Interior Secretary Sally Jewell said Obama’s action caps decades of work by the community to protect the region’s economic and cultural heritage.

“With its pristine waters, rich fisheries and strong tourist economy, Bristol Bay is a treasure that should be off limits for oil and gas development,” Jewell added in a statement.

Anticipating Obama’s arrival in the Bristol Bay region, anti-Pebble advocacy groups made fresh appeals for the President to “protect Bristol Bay from the Pebble mine proposal.”

“We’re thankful for his commitment to protecting our salmon from off-shore drilling, but we still need his help to protect the salmon’s Bristol Bay spawning grounds from the Pebble Mine,” Nunamta Aulukestai Executive Director Kimberly Williams said in a statement coordinated with the arrival of Obama in Dillingham.

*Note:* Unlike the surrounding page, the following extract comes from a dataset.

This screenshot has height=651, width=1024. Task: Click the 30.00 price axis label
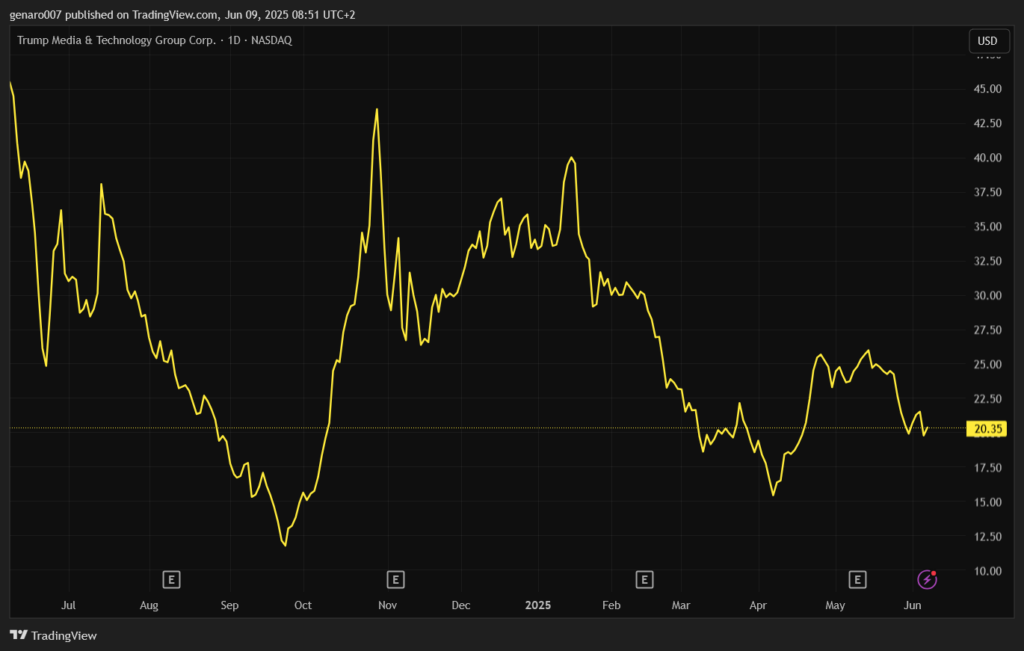tap(988, 296)
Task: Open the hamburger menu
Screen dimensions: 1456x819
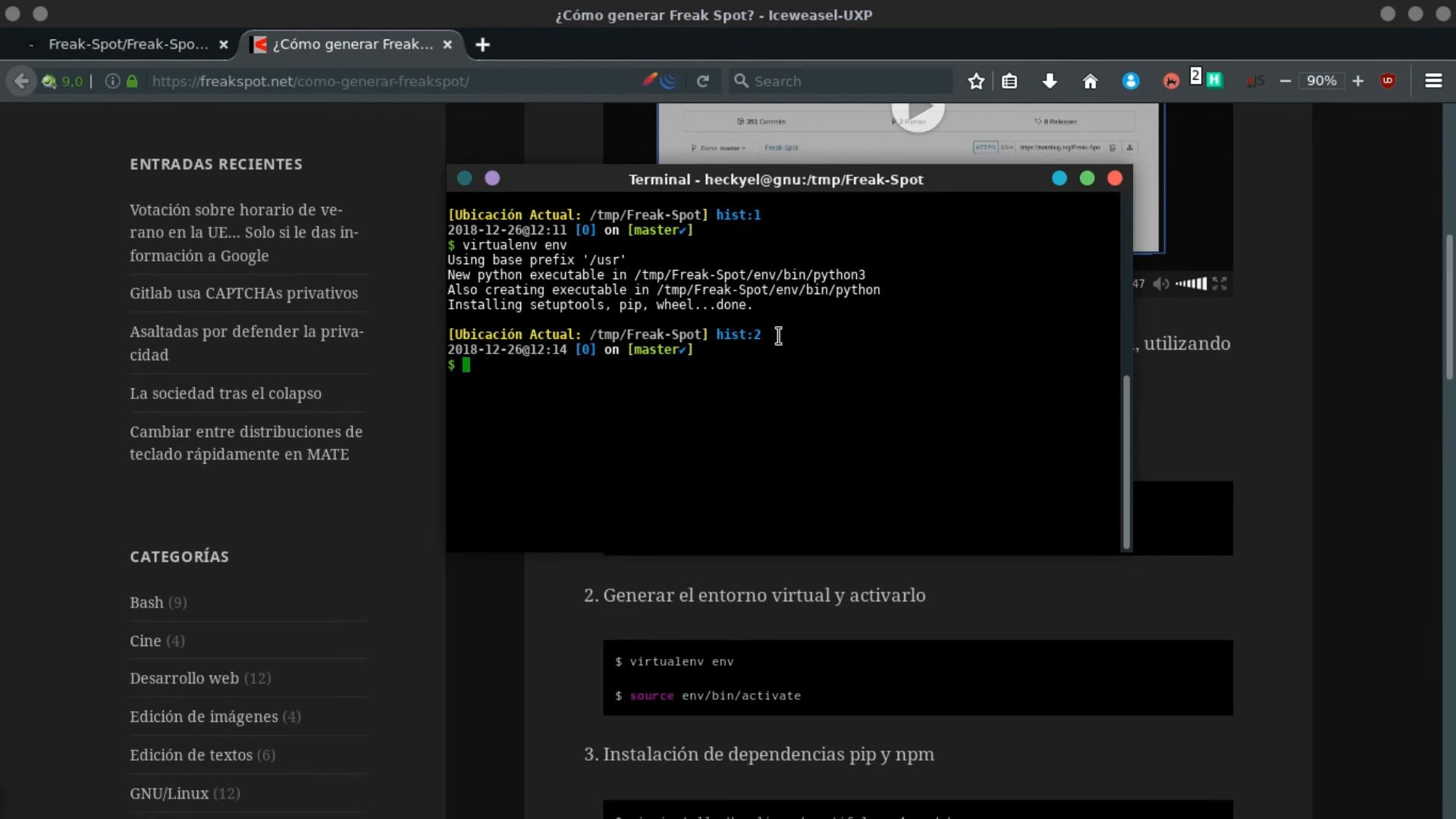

Under the Obama Administration, the U.S. Environmental Protection Agency has taken strides towards using a special provision under the Clean Water Act, Section 404(c), to severely restrict or even outright ban the permits needed to develop a mine at Pebble.

To support such a decision, the EPA commissioned the Bristol Bay Assessment, a study that investigates the potential impacts large-scale mining would have on salmon and other ecological resources in the Bristol Bay Watershed.

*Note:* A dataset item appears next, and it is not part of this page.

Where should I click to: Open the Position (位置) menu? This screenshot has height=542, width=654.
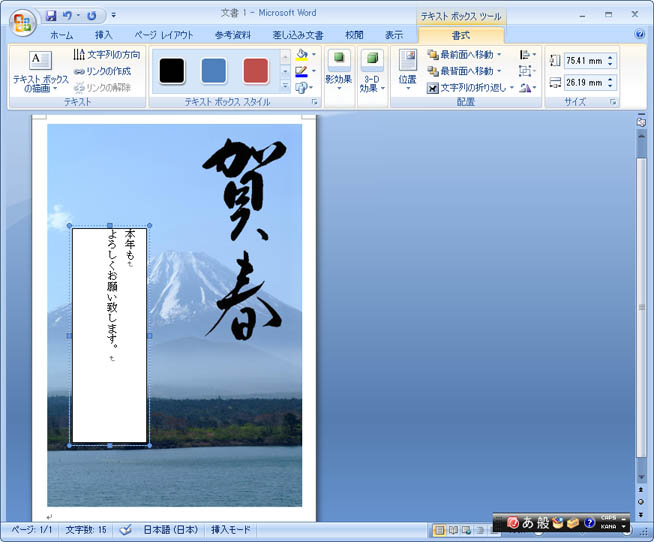(407, 70)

In a lawsuit filed a year ago, the Pebble Partnership alleges EPA secretly collaborated with private anti-Pebble environmental and tribal groups to complete the assessment with the ultimate aim of stopping development of the enormous store of copper, gold and molybdenum.

“We are convinced the EPA has pursued a biased process against our project that then drove their actions toward a predetermined outcome,” said Pebble Partnership CEO Tom Collier.

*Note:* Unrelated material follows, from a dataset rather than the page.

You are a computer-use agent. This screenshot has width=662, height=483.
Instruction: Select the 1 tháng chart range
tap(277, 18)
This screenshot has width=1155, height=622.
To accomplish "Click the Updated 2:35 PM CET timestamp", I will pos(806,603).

U.S. District Court Judge H. Russel Holland believed Pebble’s allegations have enough merit to issue a preliminary injunction that prevents EPA from advancing it plans to restrict or pre-emptively veto permits to develop Pebble until the case runs its course.

Obama, whose visit to Dillingham was more focused on the effects of climate change on the coastal community, did not wade into the contentious Pebble issue. He did, however, indicate that he read the anti-Pebble signs hanging around town.

“There are other threats to this environment that we’ve always got to be alert to,” Obama said while he was in the Southwest Alaska community.

Upon leaving Dillingham, Obama flew to Kotzebue, making him the first sitting president to travel to Alaska’s Arctic.

While coastal erosion and other climate-related issues are similar farther north, the Native peoples of Northwest Alaska largely embrace the economic benefits responsible mining brings to remote regions.

In a speech at the opening of the Conference on Global Leadership in the Arctic (GLACIER conference) in Anchorage, which marked the start of Obama’s Alaska visit, Northwest Arctic Borough Mayor Reggie Joule said the Inupiat people of Northwest Alaska “have learned with diligence and oversight that you can balance resource development and still have the animals and the fish and the plants flourish.”

“We have the Red Dog Mine, where we have worked to ensure the subsistence renewable resources are not sacrificed as we develop these non-renewable resources,” the Kotzebue resident observed.

Located on Native-owned lands about 90 miles north of Kotzebue, Red Dog is among the world’s largest producers of zinc, accounting for roughly four percent of the global supply of the galvanizing metal.

Joule characterized Alaska’s rich stores of renewable and non-renewable and human resources as a gift and a responsibility that should be developed to the benefit of the people who have lived in Alaska for more than 10,000 years.

“Our message is quite simple: ‘Development of our resources must include food, cultural, energy and economic security for Alaska’s First People,’ ” the Inupiat leader told to the GLACIER delegates.